Different considerations prevail with respect to the first and third questions and the trial court's rulings thereon. When an expert is called upon to give an opinion as to past events which he did not witness, all facts related to the event which are essential to the formation of his opinion should be submitted to the expert in the form of a phypothetical question. No other facts related to the event should be taken into consideration by the expert as a foundation for his opinion. The facts submitted to the expert in the hypothetical question propounded on direct examination must be supported by competent substantial evidence in the record at the time the question is asked or by reasonable inferences from such evidence. See Atlantic Coast Line R. Co. v. Shouse, supra; Autrey v. Carroll, Fla.1970, 240 So.2d 474; Sheehan v. Frith, Fla.App.1962, 138 So.2d 76. Adherence to this form for the direct examination of an expert prevents the expert from expressing an opinion based on unstated and perhaps unwarranted factual assumptions concerning the event; facilitates cross-examination and rebuttal; and fosters an understanding of the opinion by the trier of fact.

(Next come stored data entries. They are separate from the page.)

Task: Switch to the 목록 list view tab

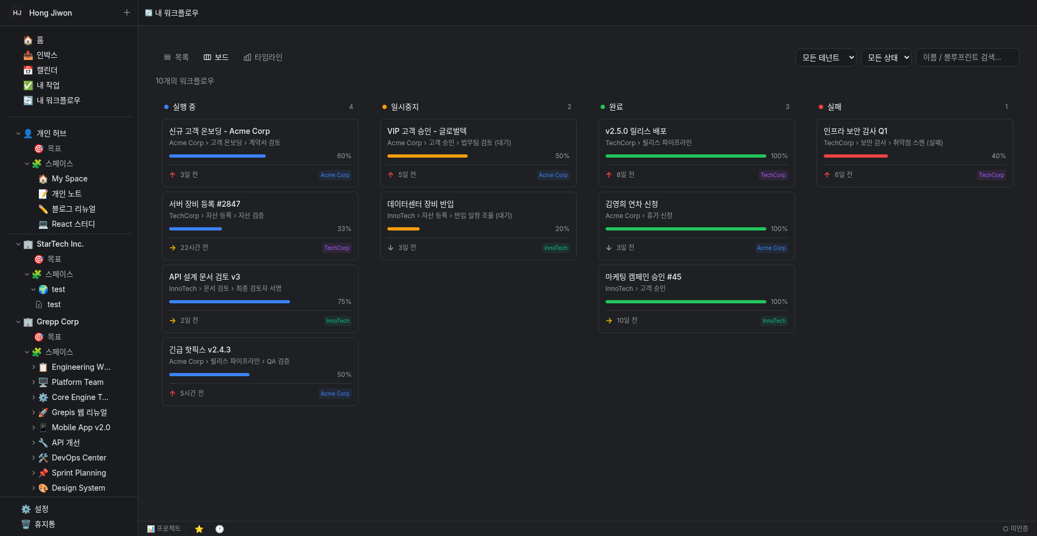Action: coord(176,57)
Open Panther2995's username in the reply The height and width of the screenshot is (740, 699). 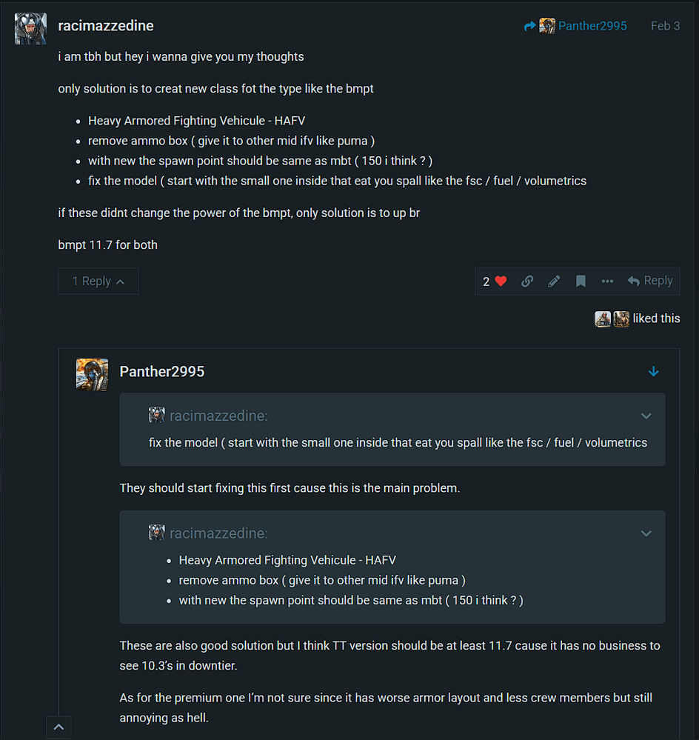162,372
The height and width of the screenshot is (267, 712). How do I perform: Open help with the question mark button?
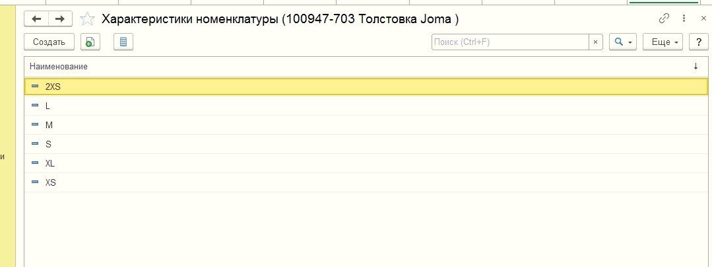[x=698, y=42]
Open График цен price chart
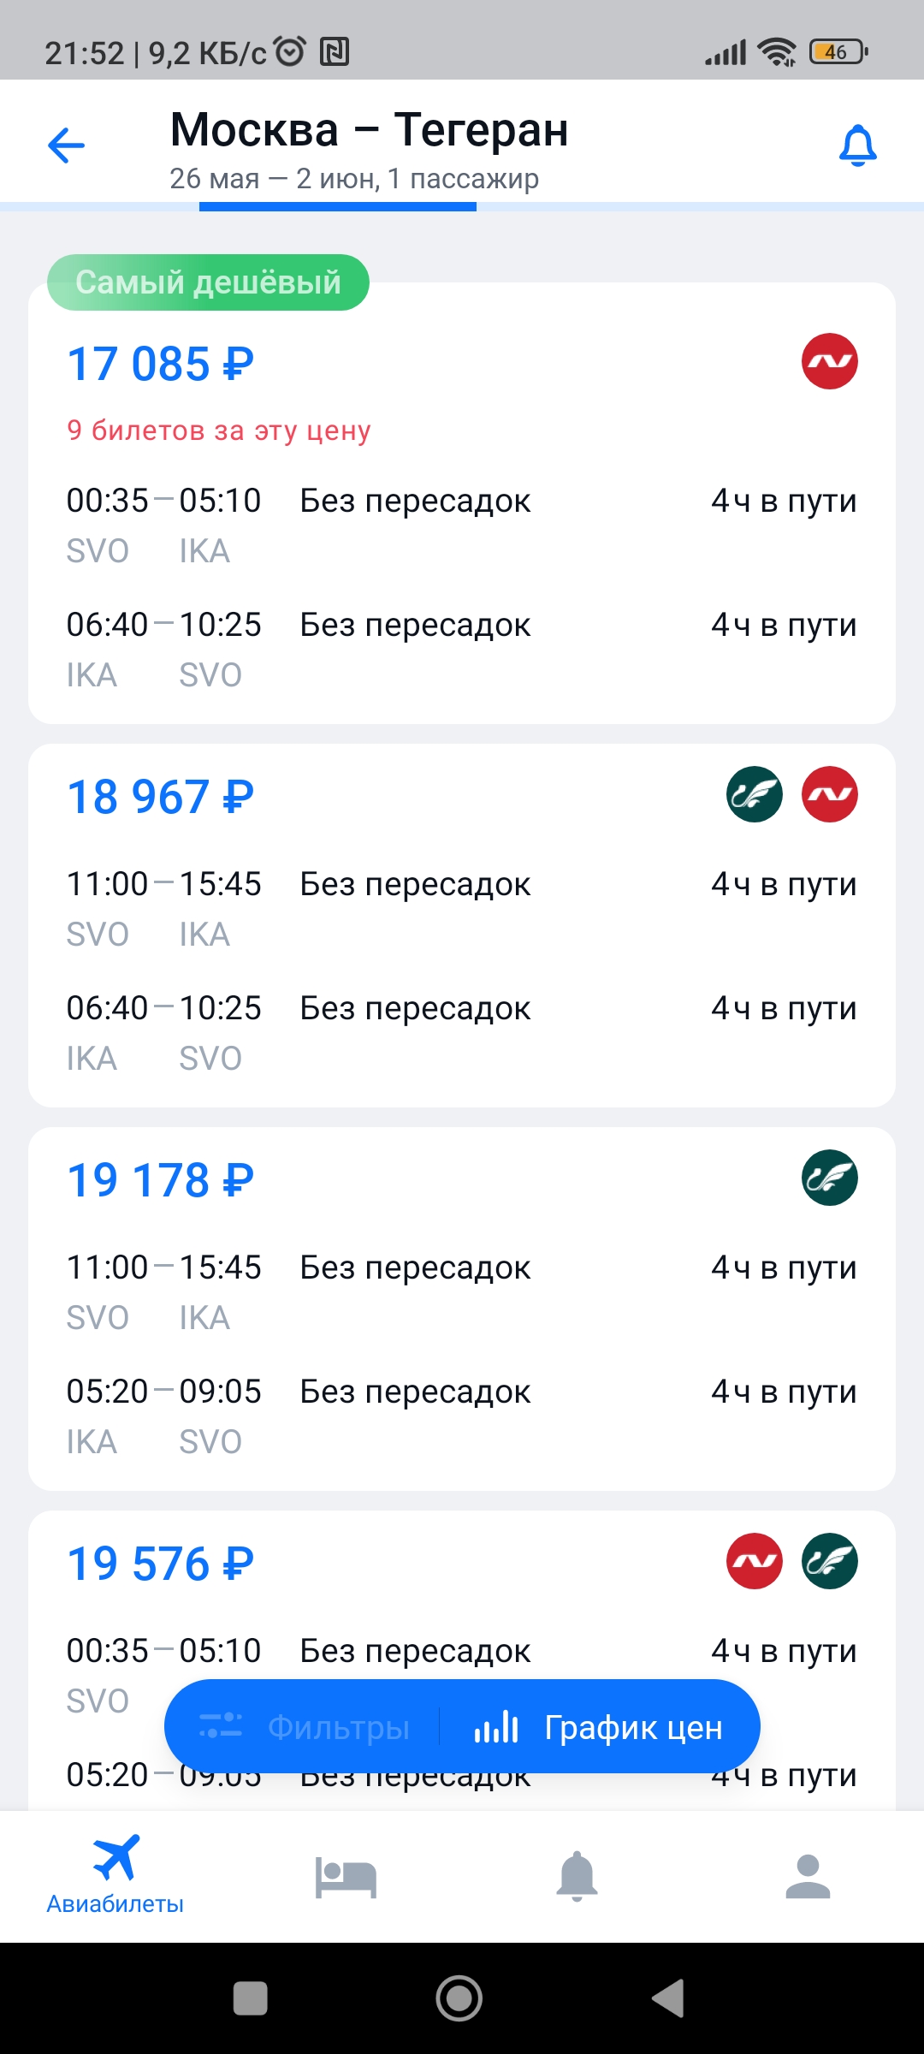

Once an expert has been qualified to give opinion testimony, the sufficiency of the facts submitted to the expert to permit him to formulate an opinion must normally be decided by the witness himself, at least in the first instance. This of necessity must be the rule because, the trial judge (like an appellate judge) would not ordinarily be in a position to know whether the facts submitted to the expert were sufficient to permit the formation of the expert's opinion. See Myers v. Korbly, Fla.App.1958, 103 So.2d 215, 221. As a corollary to this proposition, deficiencies in a factual predicate submitted to an expert as a basis for an expert opinion, normally relate to the weight and not the admissibility of the opinion. Compare State Road Department v. Falcon,...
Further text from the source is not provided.